Day initially left the territory for St Maarten on February 26 while he awaits a new work permit after switching jobs. A week later, the COVID-19 pandemic made its way to territory; resulting in the BVI closing its borders and government departments closing due to the imposed curfew lockdown.
Speaking to BVI News nearly four months following a previous interview, Day who is a carpenter by profession explained that he has been taking the recommended measures to have his new work permit processed, but was constantly getting the runaround.
These efforts according to Day included contacting the Minister for Labour & Immigration Vincent Wheatley and the Chief Immigration Officer Ian Penn.
He said: “My employer is contacting Mr Wheatley shortly. He has to get permission from him first before I can put any paperwork in for my work permit. It will be the third time I have done this, the last time I was told to contact Immigration and Mr Penn. They then sent me to Labour, who then again sent me back to Immigration and so forth. It’s getting tiring.”
With no other avenue available, Day said he wrote to the then Minister for Overseas Territories Elizabeth Sugg as his last hope of desperation to see what could be done in his case.

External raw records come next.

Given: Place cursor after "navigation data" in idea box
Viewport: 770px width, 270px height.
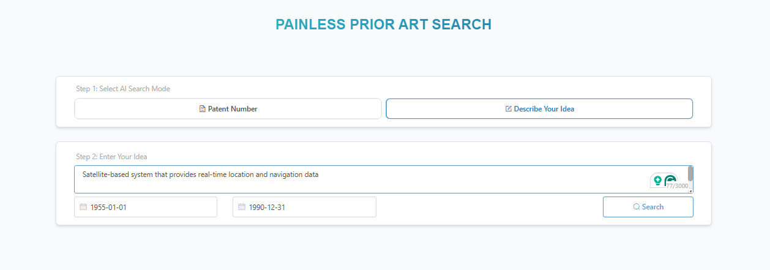Looking at the screenshot, I should tap(320, 174).
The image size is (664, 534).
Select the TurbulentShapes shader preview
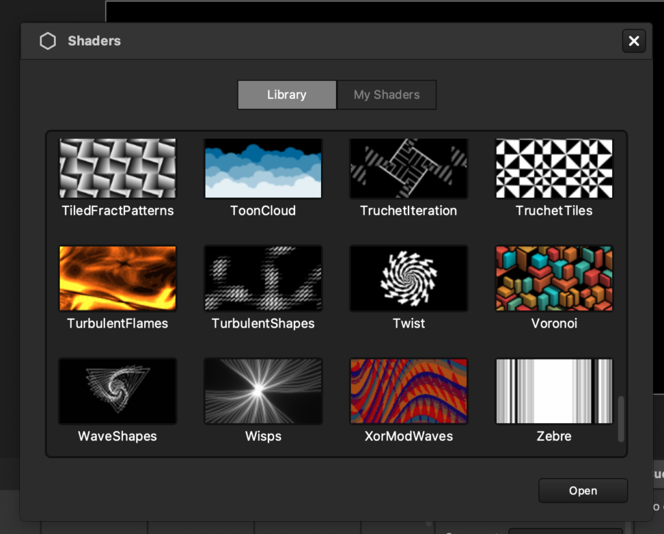[x=263, y=278]
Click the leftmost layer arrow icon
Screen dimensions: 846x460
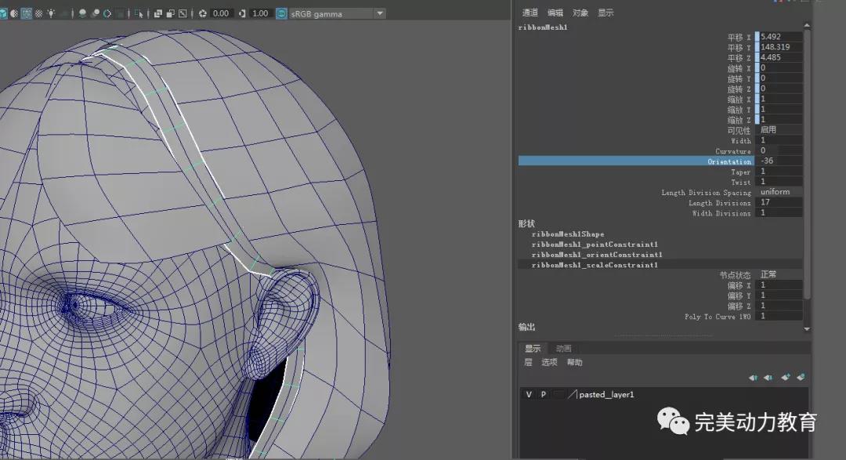(753, 378)
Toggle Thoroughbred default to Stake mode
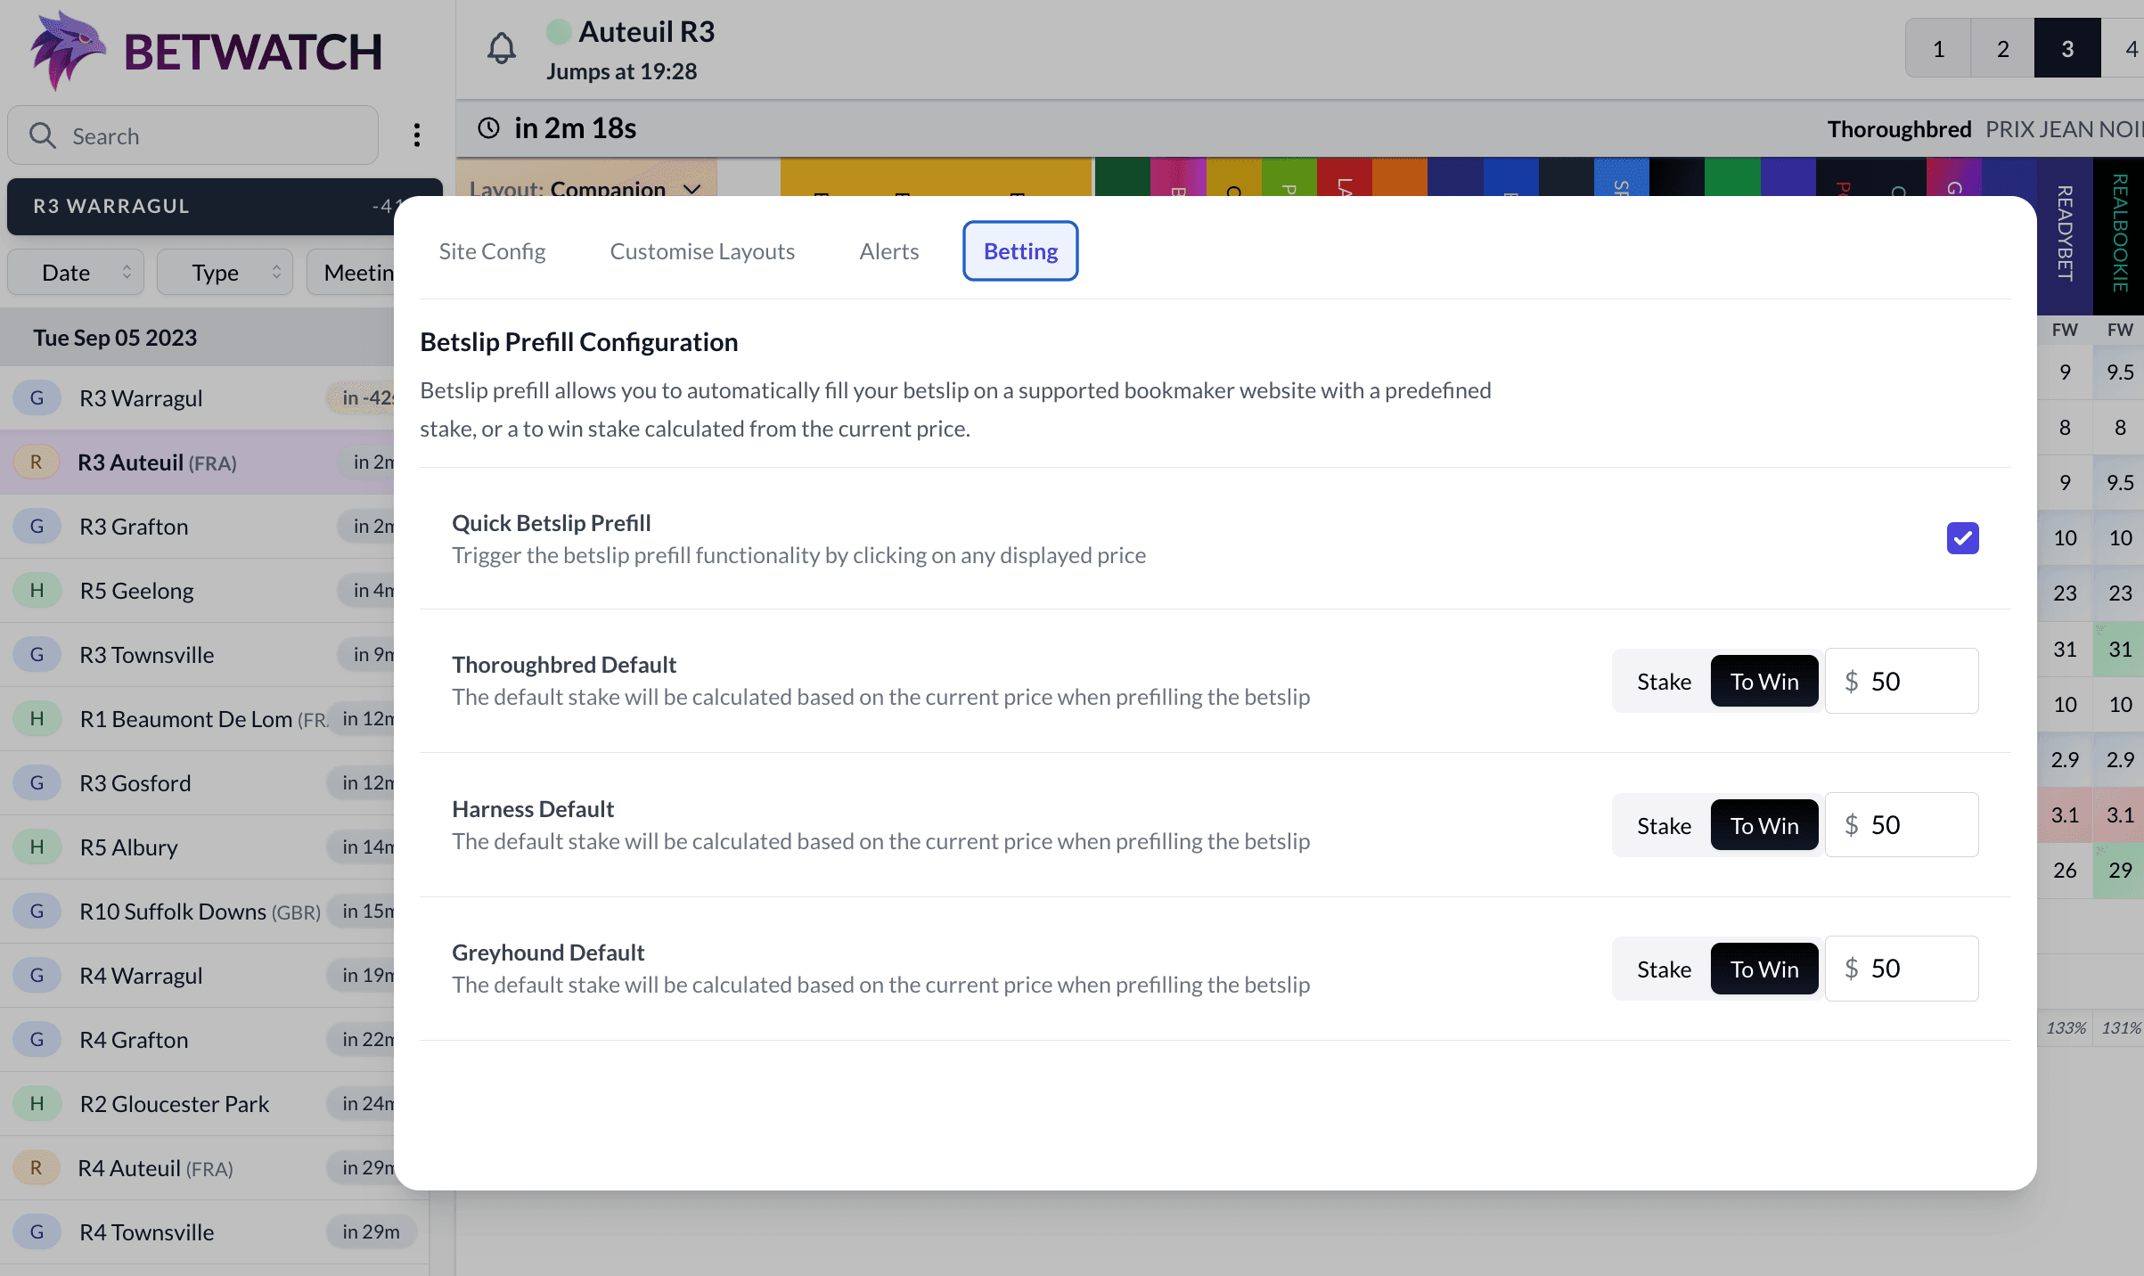Viewport: 2144px width, 1276px height. (x=1665, y=681)
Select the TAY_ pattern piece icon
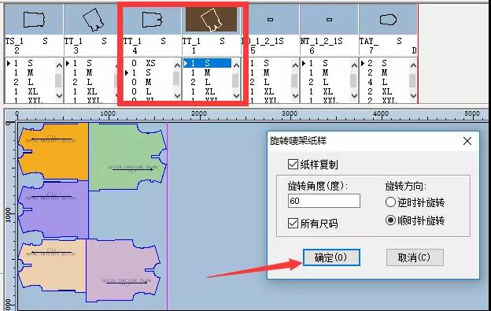Image resolution: width=491 pixels, height=311 pixels. pyautogui.click(x=388, y=20)
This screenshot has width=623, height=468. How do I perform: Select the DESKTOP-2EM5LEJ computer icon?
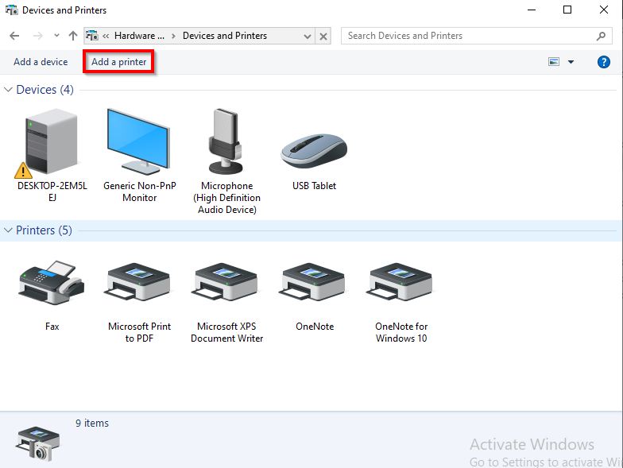pos(50,143)
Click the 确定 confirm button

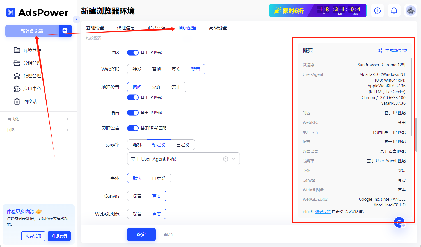[141, 234]
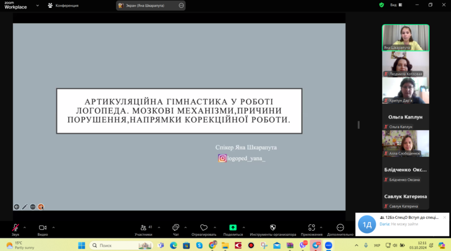This screenshot has width=451, height=251.
Task: Expand video options arrow next to Видео
Action: coord(54,228)
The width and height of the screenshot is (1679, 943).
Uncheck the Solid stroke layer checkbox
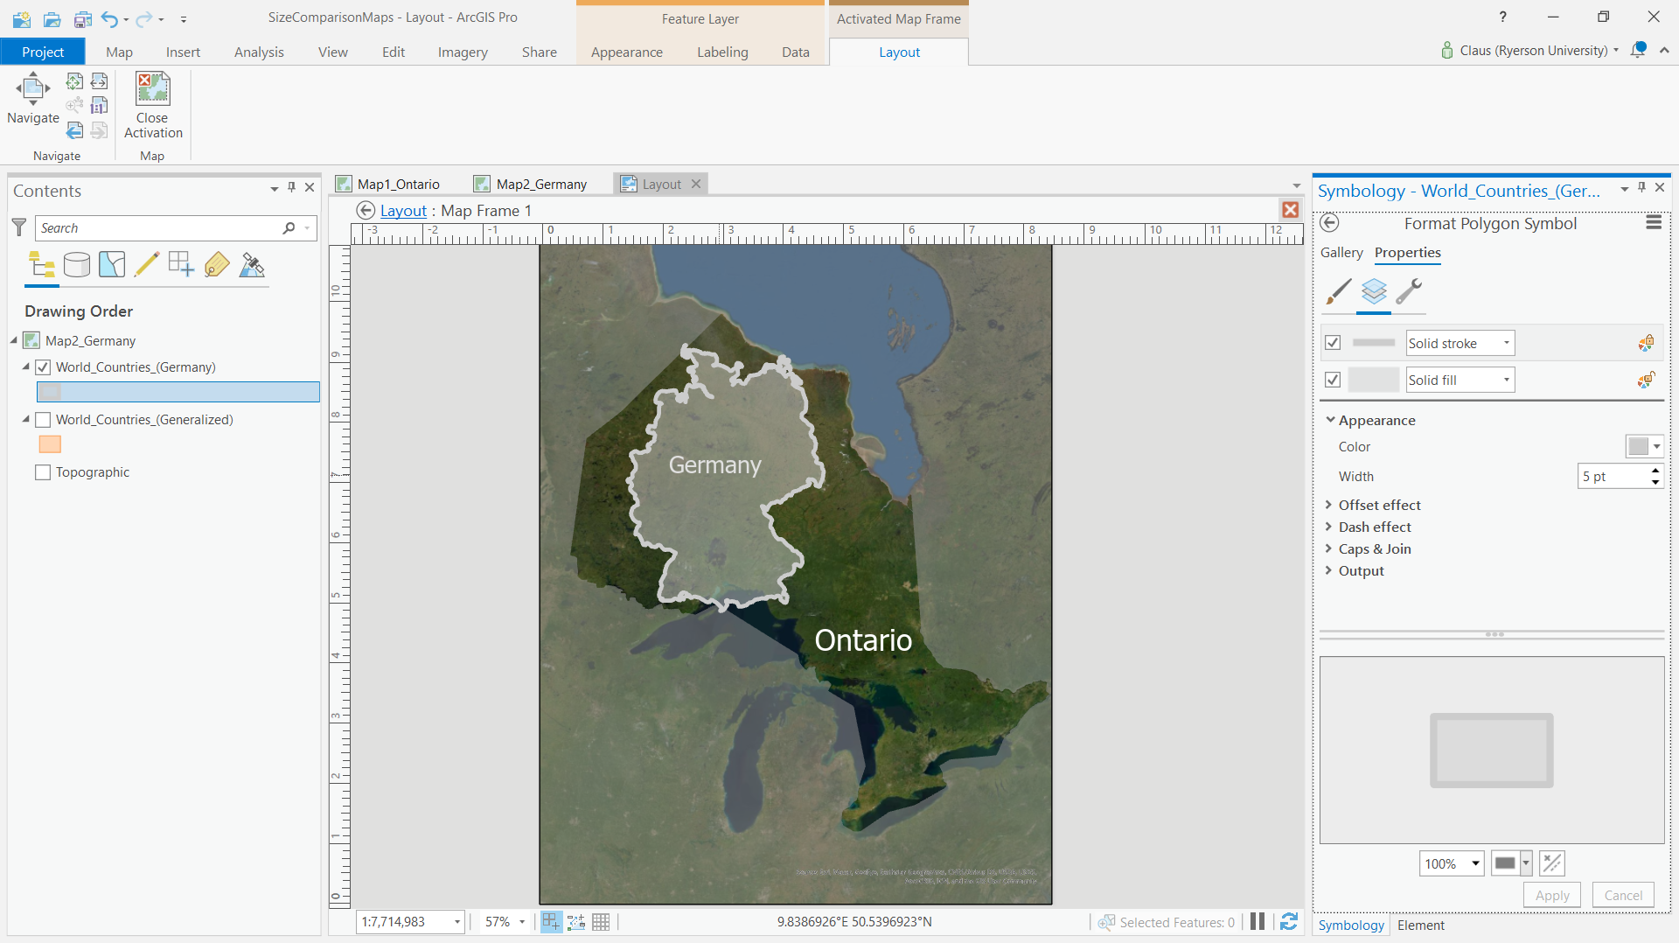point(1333,342)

“The basis of the email to the minister was just to explain my situation and the fact that I was getting no constructive response from the BVI government, rather being that I felt I was being ignored,” he said.
“I want to find out from them whether or not this was legal and based on humanitarian grounds, whether I was being victimized. I don’t know, I’ve got to try all avenues,” he explained.
The Josiah’s Bay resident who said he continues to pay rent for his apartment to date, explained that he has now nearly depleted all of his resources and is barely surviving while on St Maarten.
“I’ve managed to survive here in St Maarten because friends have helped me out — a food parcel here and there and a place to stay. But with no regular job, I have no money to care for myself. Literally zero dollars.”
“Last week I also ran out of food and had five days living off tea and sugar. Fortunately, a BVI friend is here who has helped me out this week,” he added.
Despite being a national of the United Kingdom, Day said he has not lived in the UK since 1997. After making the BVI his home for more than a decade, he said that all of his belongings are still in the territory. He has nowhere else to go.
“Worst case scenario is that if my work permit is denied, I will return in December sometime to organise my affairs and make arrangements to ship out all my belongings. To where? I haven’t yet worked out,” he dejectedly expressed.
Day is hoping that he receives some good news soon, as he continues to await a response from the relevant authorities.
Efforts to reach Labour & Immigration Minister, Vincent Wheatley has been unsuccessful.